Taking after the clinical views and opinions of Dr. Howard Gardner, Rosner has argued that "the whole idea of IQ is a little wobbly" due to its attempt to measure linearly what he views as a property with many different aspects.

==Media activity and appearances==
Rosner began writing for quiz shows in 1987 on the MTV series Remote Control. He then scripted a number of clip shows, countdowns, and outtake programs in the 1990s. Rosner's 2000 appearance on the quiz show Who Wants to Be a Millionaire led to a lawsuit over an allegedly flawed question he missed on the elevation of various country capitals. Rosner was asked, "What capital city is located at the highest altitude above sea level?" and given four answer choices: Mexico City, Quito, Bogotá, and Kathmandu. Rosner answered Kathmandu; Quito is 8% higher. Nonetheless, Rosner sued. Rosner's demand letter to the show insisted that a different city, not on the list of four answer choices, was the world's highest capital. The show responded that that did not matter.

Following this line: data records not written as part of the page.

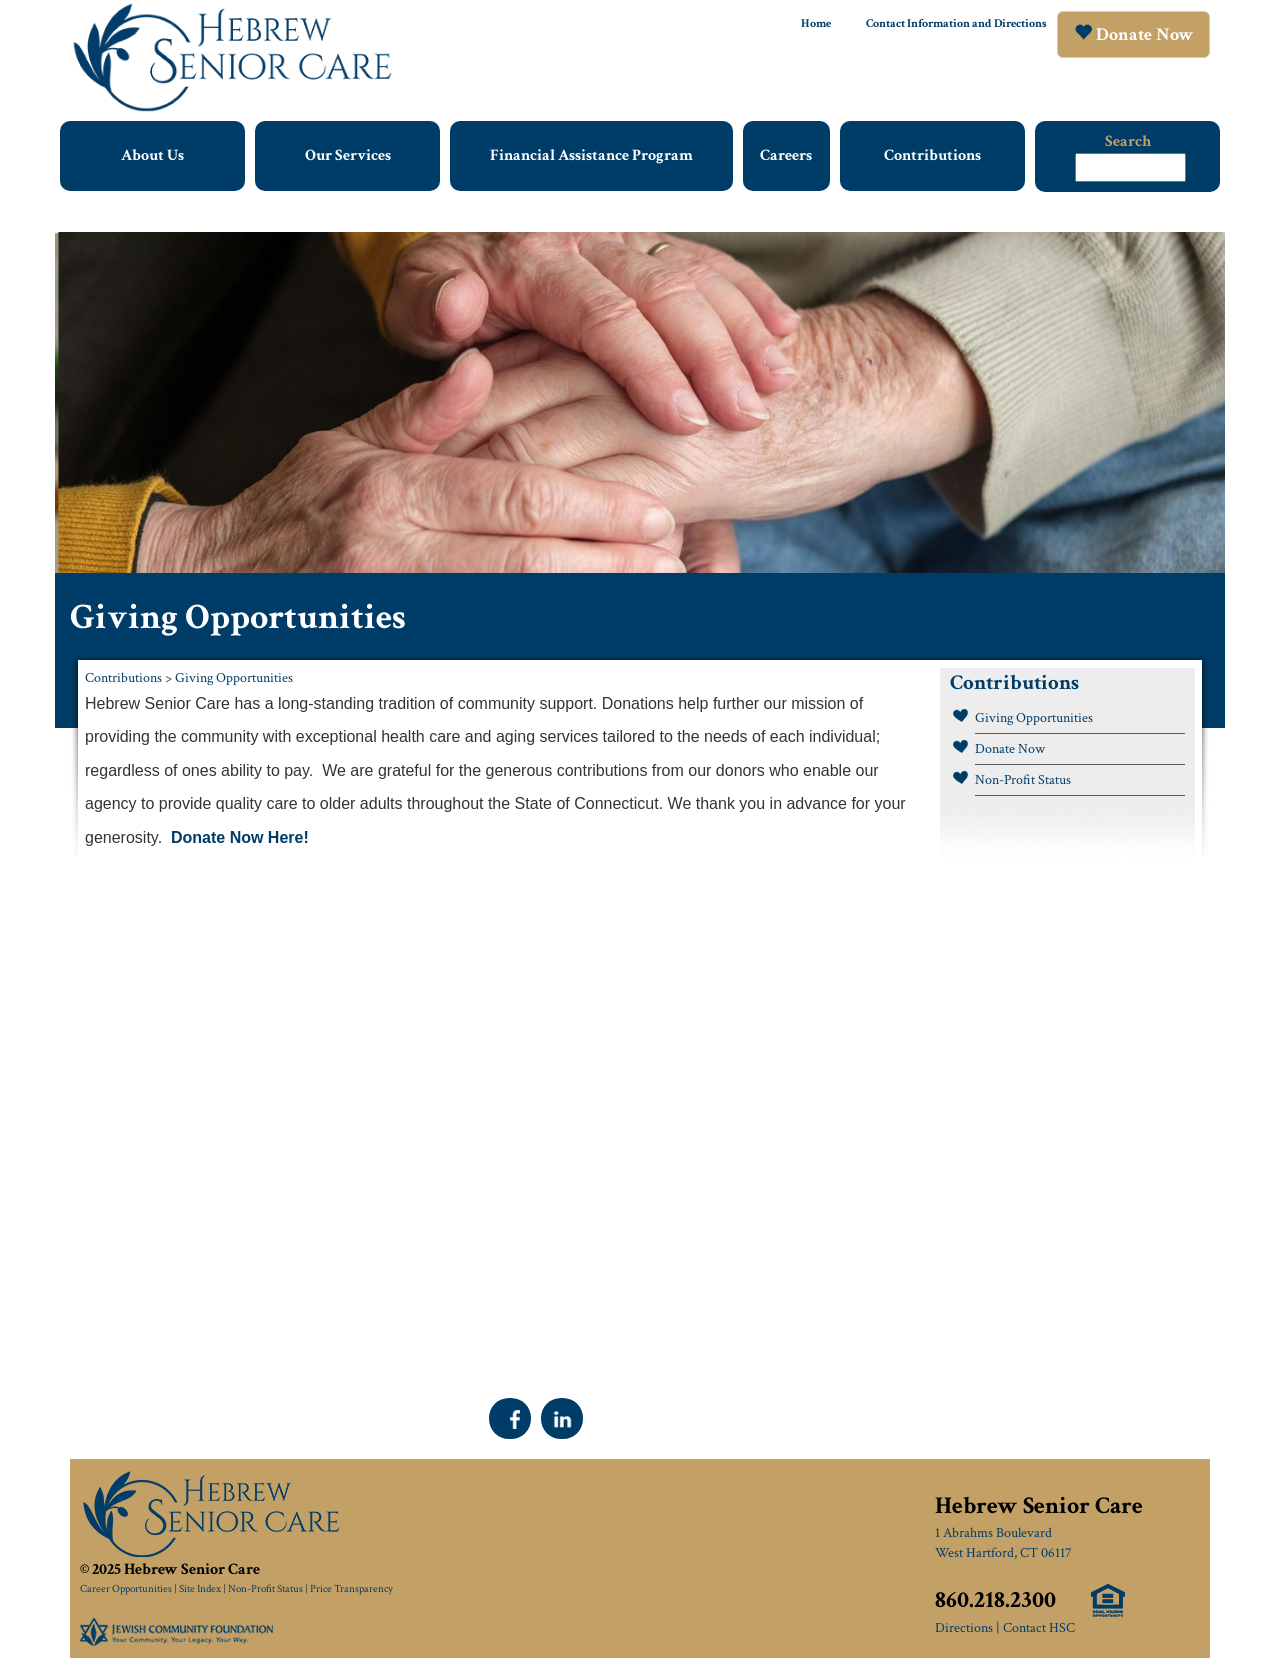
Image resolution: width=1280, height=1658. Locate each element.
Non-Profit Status (1023, 780)
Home (816, 23)
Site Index (200, 1589)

"After reading your letters and reviewing our research, we continue to believe that the answer to your $16,000 question is correct," headquarters responded. "Of the four capital cities given as answer choices, Quito is the highest and, thus, is the correct answer. As you may remember, the Official Rules for the competition, as well as the Contestant Release and Eligibility Form that you signed, provide that the decisions of the judges relating to all aspects of the game, including questions and answers, are final. Under these circumstances, we do not believe that a return trip to the show is warranted in your case.
— Chotzinoff, Robin, Surrender, Regis (2000) (quoting response from Who Wants to Be a Millionaire?)

Rosner's letter-writing campaign and attempts to get brought back on the show led to his being profiled in the Errol Morris series First Person. Jimmy Kimmel later hired him as a writer, producer and occasional on-air talent. In 2008, he appeared in a Domino's Pizza ad for a line of oven-baked sandwiches. In April 2009 and August 2013, Rosner appeared on Bill Simmons' ESPN podcast The B.S. Report. In May 2009 Rosner was featured on an episode of A&E Television's Obsessed. The episode focused on his obsession with working out due to a fear of aging and dying.